What needs to be done.
Copy exactly the lines from the start of the data below through the one that carries "avalehele (287, 1825)", and only those.
### Supplied material ###
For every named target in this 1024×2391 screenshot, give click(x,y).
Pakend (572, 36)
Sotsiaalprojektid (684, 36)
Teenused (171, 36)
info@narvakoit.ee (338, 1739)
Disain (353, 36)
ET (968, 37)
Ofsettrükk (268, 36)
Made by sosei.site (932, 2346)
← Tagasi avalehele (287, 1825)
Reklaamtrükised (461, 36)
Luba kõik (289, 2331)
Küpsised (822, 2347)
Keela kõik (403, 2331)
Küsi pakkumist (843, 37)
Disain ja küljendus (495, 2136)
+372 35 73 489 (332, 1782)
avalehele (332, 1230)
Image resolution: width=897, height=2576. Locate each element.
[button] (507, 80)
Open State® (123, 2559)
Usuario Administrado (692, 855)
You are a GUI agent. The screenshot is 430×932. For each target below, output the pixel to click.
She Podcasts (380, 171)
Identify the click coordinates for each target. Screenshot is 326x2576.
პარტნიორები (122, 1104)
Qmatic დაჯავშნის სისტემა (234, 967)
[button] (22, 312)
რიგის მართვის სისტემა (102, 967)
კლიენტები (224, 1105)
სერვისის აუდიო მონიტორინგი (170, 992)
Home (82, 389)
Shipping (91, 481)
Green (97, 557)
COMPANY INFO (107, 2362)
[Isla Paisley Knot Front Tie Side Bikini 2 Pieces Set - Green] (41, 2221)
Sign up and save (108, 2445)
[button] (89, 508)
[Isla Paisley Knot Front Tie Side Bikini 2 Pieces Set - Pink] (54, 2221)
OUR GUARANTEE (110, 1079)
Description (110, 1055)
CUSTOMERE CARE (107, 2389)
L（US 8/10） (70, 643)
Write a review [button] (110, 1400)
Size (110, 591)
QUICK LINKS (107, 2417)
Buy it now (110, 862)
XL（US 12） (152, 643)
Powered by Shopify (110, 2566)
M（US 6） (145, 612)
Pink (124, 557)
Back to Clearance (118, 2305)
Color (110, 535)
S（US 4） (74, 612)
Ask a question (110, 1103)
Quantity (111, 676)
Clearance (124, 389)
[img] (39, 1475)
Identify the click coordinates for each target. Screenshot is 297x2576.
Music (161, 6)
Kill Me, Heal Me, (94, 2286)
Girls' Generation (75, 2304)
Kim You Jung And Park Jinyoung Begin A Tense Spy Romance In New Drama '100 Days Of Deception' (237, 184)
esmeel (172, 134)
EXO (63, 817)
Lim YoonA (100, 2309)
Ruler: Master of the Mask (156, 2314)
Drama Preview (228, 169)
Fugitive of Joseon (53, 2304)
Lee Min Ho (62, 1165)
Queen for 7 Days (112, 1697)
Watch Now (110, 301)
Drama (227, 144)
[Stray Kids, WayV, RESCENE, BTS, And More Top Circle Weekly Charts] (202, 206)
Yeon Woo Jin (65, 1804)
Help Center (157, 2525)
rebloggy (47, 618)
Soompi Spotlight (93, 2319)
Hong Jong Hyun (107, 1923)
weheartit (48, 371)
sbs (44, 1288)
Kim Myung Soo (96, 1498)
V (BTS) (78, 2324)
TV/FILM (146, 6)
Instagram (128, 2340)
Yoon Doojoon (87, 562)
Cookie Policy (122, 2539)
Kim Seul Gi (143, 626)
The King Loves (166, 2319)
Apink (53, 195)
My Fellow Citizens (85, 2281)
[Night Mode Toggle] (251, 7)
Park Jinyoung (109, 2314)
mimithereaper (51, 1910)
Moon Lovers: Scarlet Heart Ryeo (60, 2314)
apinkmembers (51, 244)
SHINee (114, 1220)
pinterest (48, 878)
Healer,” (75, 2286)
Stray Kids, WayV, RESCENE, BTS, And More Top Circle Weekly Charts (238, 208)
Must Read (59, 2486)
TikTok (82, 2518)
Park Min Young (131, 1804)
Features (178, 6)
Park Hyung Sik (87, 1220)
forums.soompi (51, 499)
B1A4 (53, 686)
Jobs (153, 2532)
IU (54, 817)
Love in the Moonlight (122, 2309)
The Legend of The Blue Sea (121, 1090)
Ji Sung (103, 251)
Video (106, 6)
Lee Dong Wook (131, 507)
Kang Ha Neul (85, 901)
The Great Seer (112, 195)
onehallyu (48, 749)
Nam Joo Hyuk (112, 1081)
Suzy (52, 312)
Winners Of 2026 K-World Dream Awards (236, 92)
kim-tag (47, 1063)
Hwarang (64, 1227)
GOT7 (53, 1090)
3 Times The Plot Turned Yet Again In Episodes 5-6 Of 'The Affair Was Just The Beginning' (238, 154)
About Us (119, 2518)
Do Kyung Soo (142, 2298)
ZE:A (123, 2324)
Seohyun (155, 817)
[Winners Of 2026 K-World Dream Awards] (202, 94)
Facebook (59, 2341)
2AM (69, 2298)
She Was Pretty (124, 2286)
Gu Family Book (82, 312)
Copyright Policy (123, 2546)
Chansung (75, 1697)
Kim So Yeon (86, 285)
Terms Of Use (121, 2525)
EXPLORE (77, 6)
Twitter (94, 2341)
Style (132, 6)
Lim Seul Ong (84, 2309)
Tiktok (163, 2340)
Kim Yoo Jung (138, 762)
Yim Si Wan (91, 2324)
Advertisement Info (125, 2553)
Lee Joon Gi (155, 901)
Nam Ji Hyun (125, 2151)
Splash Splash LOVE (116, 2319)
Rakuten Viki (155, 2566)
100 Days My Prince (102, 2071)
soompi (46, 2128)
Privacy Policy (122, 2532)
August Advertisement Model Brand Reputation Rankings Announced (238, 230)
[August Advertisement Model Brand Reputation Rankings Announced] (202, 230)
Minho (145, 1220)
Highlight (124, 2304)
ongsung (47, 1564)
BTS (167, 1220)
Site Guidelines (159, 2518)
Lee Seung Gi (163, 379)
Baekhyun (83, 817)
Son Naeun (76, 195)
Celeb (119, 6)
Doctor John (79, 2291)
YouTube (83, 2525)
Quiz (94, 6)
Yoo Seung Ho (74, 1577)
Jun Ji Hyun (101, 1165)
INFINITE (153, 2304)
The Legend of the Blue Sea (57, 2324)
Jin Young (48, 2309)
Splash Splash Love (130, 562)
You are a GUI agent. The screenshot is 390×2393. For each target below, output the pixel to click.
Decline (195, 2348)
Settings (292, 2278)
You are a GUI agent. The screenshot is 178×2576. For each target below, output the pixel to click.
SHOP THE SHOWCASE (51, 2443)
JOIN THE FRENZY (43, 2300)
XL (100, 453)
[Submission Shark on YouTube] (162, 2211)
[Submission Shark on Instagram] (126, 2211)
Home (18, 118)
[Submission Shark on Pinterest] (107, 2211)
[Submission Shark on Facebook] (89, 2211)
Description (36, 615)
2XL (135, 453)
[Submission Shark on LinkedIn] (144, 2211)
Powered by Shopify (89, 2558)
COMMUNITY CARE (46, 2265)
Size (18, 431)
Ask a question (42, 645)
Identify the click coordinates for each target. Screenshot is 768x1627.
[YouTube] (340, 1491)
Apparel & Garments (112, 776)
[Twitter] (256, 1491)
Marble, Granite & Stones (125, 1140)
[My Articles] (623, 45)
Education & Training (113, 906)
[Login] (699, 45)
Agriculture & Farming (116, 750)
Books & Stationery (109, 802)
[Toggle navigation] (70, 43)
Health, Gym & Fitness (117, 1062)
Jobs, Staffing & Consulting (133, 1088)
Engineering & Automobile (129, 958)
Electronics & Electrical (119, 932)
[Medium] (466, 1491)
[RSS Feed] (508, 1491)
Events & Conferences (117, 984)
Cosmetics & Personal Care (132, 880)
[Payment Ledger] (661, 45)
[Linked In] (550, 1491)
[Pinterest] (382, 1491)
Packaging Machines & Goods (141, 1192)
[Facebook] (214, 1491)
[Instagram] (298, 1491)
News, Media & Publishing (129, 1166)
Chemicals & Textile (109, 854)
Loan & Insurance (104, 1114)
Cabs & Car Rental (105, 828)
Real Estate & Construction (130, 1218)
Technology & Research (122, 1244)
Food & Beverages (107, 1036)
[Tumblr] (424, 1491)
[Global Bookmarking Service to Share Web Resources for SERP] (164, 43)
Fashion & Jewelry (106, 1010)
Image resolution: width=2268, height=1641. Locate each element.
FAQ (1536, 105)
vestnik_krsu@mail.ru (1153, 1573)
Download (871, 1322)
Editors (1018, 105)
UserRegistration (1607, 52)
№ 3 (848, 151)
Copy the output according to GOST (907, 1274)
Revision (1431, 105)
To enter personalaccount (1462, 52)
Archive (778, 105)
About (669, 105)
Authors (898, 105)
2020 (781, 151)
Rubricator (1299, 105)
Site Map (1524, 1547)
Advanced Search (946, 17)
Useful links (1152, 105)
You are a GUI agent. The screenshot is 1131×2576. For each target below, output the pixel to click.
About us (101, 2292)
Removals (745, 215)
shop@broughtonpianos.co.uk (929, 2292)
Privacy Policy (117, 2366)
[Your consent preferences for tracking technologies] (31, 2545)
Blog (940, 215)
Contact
###
Solution to the exercise.
For every named target in this 1024×2391 screenshot, give click(x,y).
Pakend (572, 36)
Sotsiaalprojektid (684, 36)
Teenused (171, 36)
info@narvakoit.ee (338, 1739)
Disain (353, 36)
ET (968, 37)
Ofsettrükk (268, 36)
Made by sosei.site (932, 2346)
← Tagasi avalehele (287, 1825)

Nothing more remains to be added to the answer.